To a first approximation, 'heavier' atoms (higher atomic number) will scatter electrons more strongly, since they have more electrons. On an electron micrograph, heavy atoms show up as dark (absorbed/scattered alot of electrons), whereas lighter atoms show up as being bright (most electrons were transmitted).

I'm glossing over many details, of course. The important thing to remember is that the incident charged electrons are interacting with the charged electron density surrounding the atoms in the material.

Re:What do the electrons "reflect" off of?

[Quadraginta]

The electron cloud is a fuzzy region of probability, not a solid thing.

Ah, the evil remnants of a flawed basic chemistry and/or atomic physics class.

Just FYI -- not that it relates to this article -- this is wrong. So far as we know, an electron is a point particle, and the electrons in an atom aren't any different from a free electron. They are a collection of little points located at various definite positions. There's no "fuzziness" and they aren't "smeared out" in any sense at all. The "fuzzy cloud" you see drawn around atoms is just the probability distribution of where the electrons are. It's only fuzzy for the same reason a photo of a bridge at night shows the car headlights all smeared out: the image you've chosen to construct averages over some very fast motion in which you're not interested.

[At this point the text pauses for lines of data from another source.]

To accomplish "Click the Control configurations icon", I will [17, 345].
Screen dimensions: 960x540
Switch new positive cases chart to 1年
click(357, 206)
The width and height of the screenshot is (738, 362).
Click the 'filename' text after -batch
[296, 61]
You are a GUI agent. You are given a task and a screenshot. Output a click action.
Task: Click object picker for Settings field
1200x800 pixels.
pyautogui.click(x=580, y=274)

It's amazing to me how often people end up so often misunderstanding [x,p] = ih, and how often teachers misstate its implications. It's not that you can't pinpoint the position of an electron exactly. It's that if you do, it then has a very indeterminate momentum, and you now have no clue where it will be in a few moments.

Real Harmonic Color

[Doc+Ruby]

I'd like to see these atoms rendered in necessarily false color (they're smaller than visible light wavelengths) that is at least the color corresponding to their size. They're smaller than visible wavelengths, but their actual size is a specific fraction of a visible wavelength. Let's see the atoms colored with the color that's a harmonic multiple.

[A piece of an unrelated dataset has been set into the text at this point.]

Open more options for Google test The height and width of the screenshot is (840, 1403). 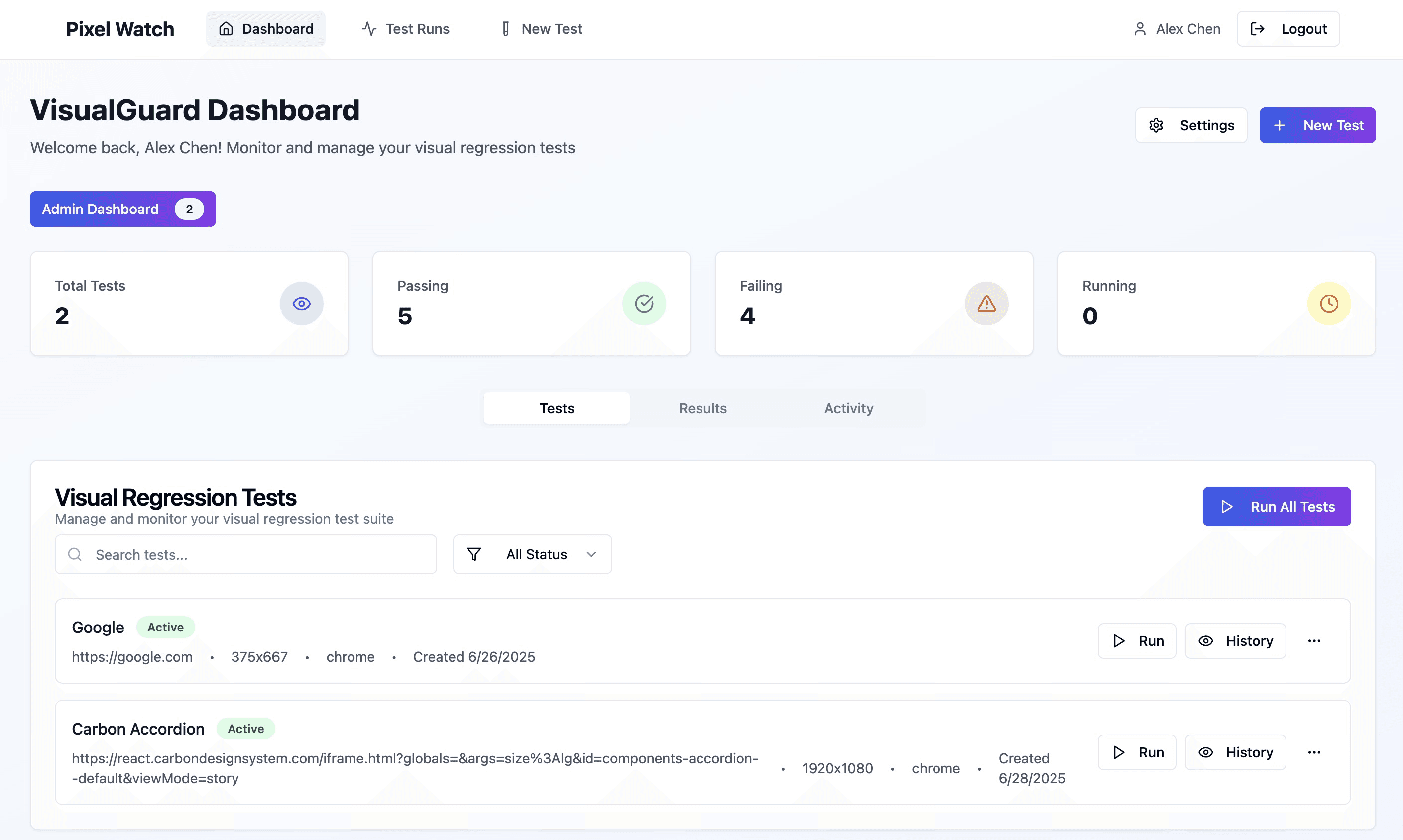tap(1314, 641)
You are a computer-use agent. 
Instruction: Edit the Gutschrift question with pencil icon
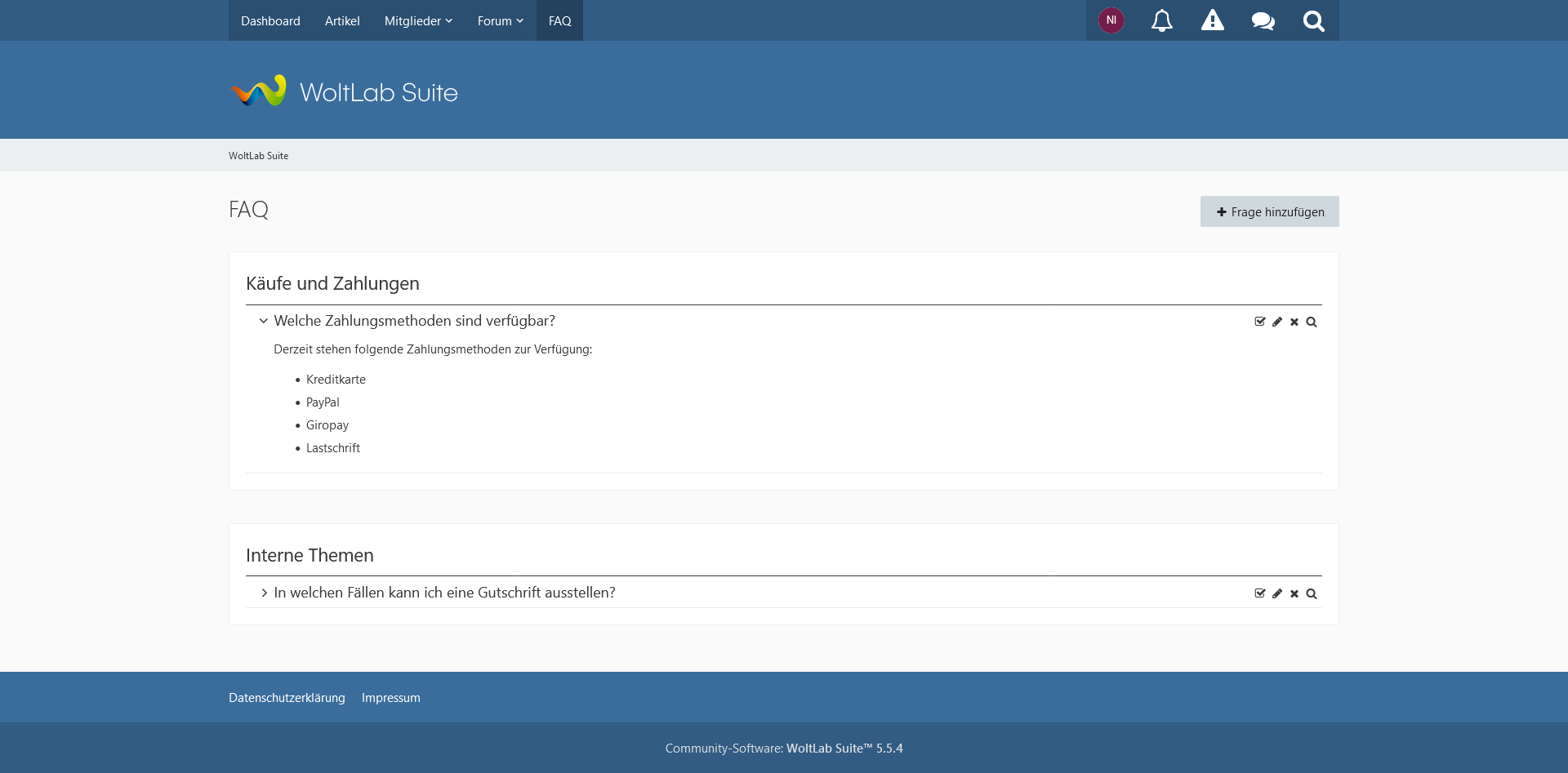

Or maybe the color should be derived from the "texture" of the atom, just like the actual color of macroscopic materials. If a carbon atom has 12 electrons evenly distributed around a sphere in shells (2, 8 and another 2 in valence), let's see it get colored accordingly. Maybe the inner shell's diameter harmonic color in the visible range, divided by 2 and scaled back into the visible, overlapped with the same algorithm for the outer 8 in the second shell, then again for the 2 in the outermost shell.

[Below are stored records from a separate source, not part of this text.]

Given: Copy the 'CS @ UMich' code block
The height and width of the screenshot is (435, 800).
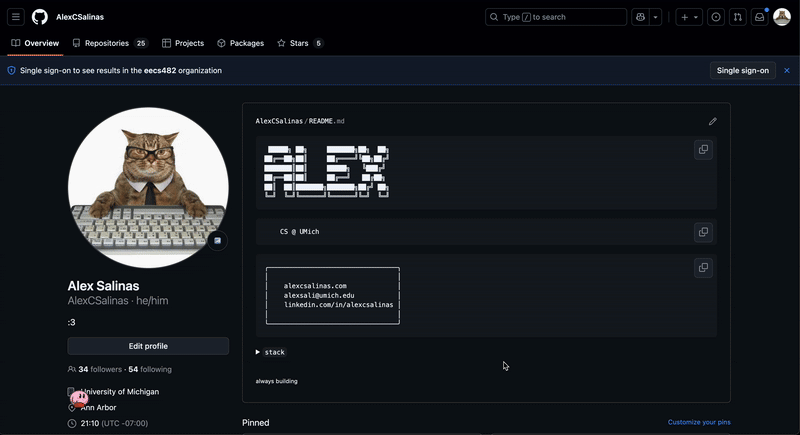Looking at the screenshot, I should [x=703, y=232].
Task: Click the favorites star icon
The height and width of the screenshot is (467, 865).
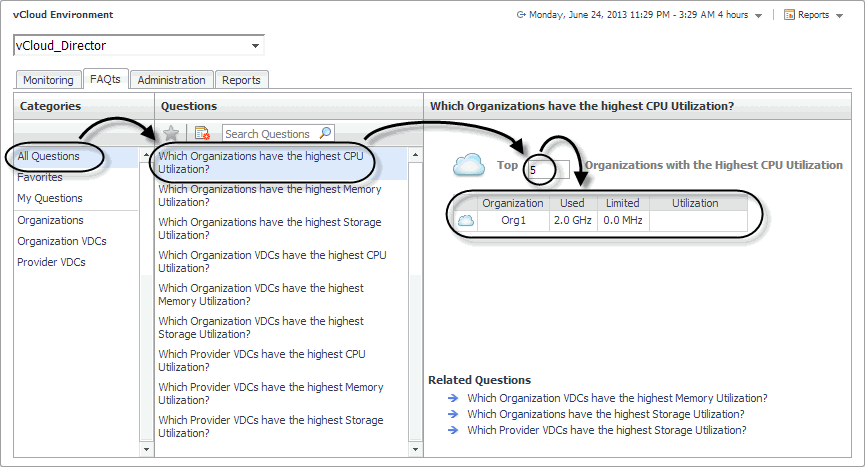Action: click(x=172, y=133)
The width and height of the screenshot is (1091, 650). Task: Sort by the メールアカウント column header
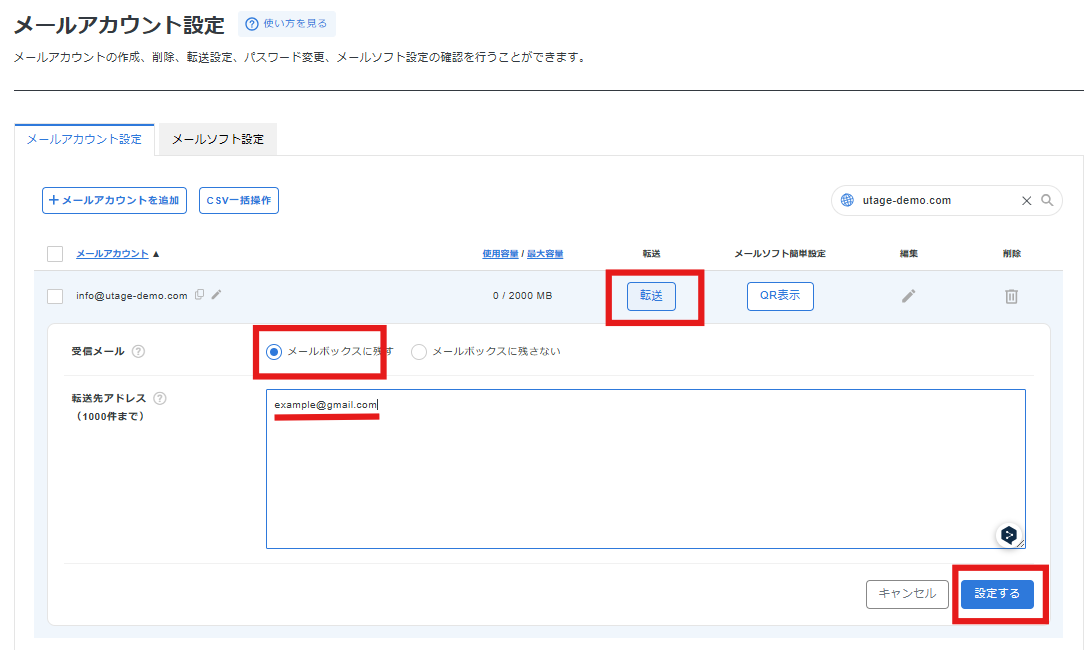[112, 254]
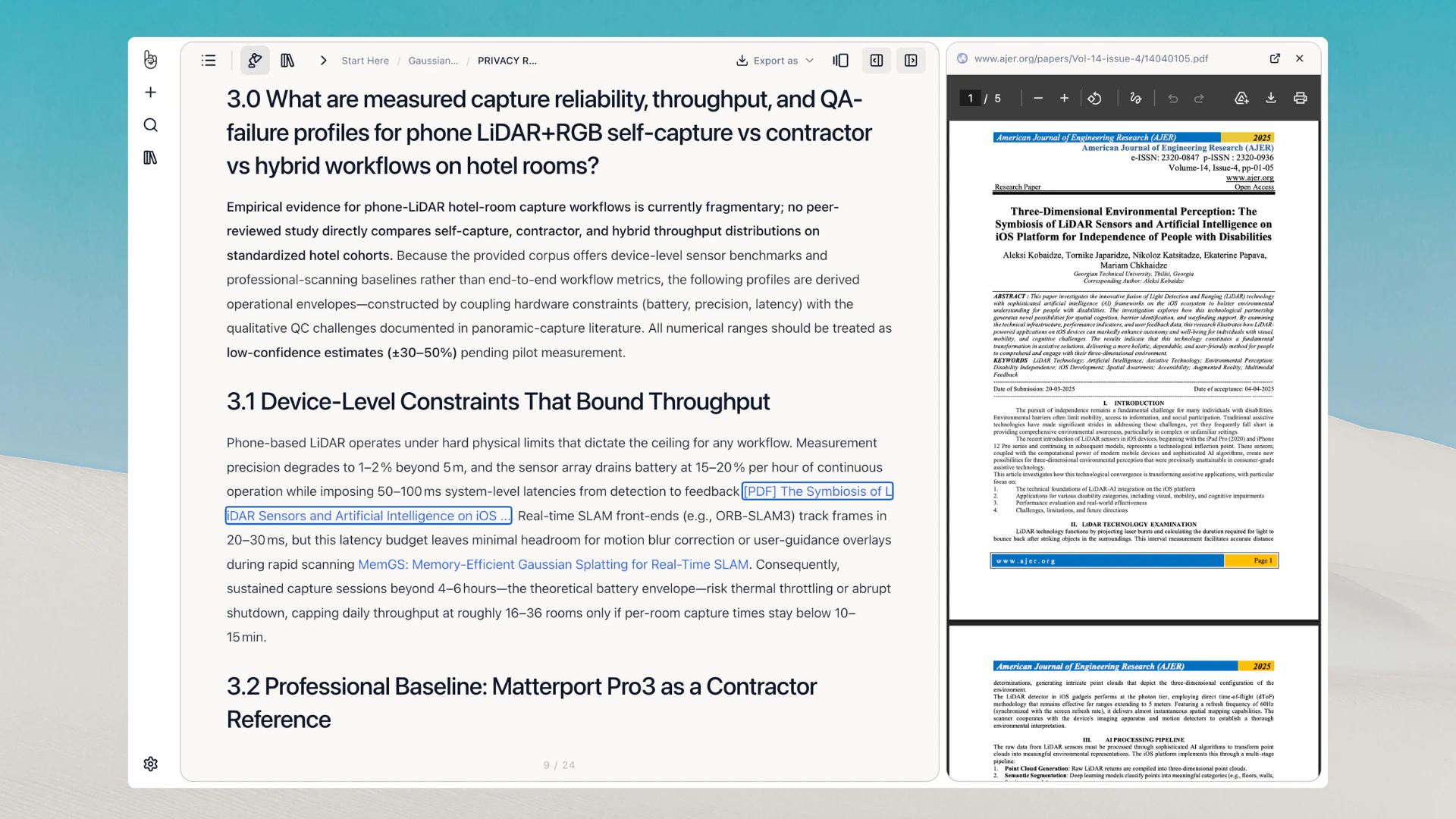
Task: Navigate to Start Here breadcrumb
Action: coord(365,61)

The point is that these colors can mean something. And since the number and combination of electrons is so important to the characteristics of the electron, as well as offering the femtoscopic equivalent to macroscopic colored surfaces, I'd like to finally see what I've been imagining since high school chemistry class.

Screenshot

[peterpi]

Screenshot:

                .

Actually, it *is* real color.

[CustomDesigned]

The color is based on the energy of the electrons, just like photon "color" is based on the energy of individual photons. The microscope is "color" because it can record the energy of the electrons as well as their density. Thus it is "color" just as much as your eyes - which measure photon energy (cone cells of 2 to 3 or in some cases 4 types) as well as photon density (rod cells). Note that your cone cells require more light to get a color signal. In dim light, you see black and white via your rod cells only - the situation with earlier electron microscopes. By increasing the electron capture 10 fold, true electron color vision is enabled.

Re:Actually, it *is* real color.

[davros-too]

Sorry, no. The colours are atom types as inferred from the energy loss spectra - for example in one image lanthanum is coloured green.

Re:Actually, it *is* real color.

[CustomDesigned]

Yes, energy loss spectra - as in electron energy. As in "color". Electron energy is "color". Just like photon energy.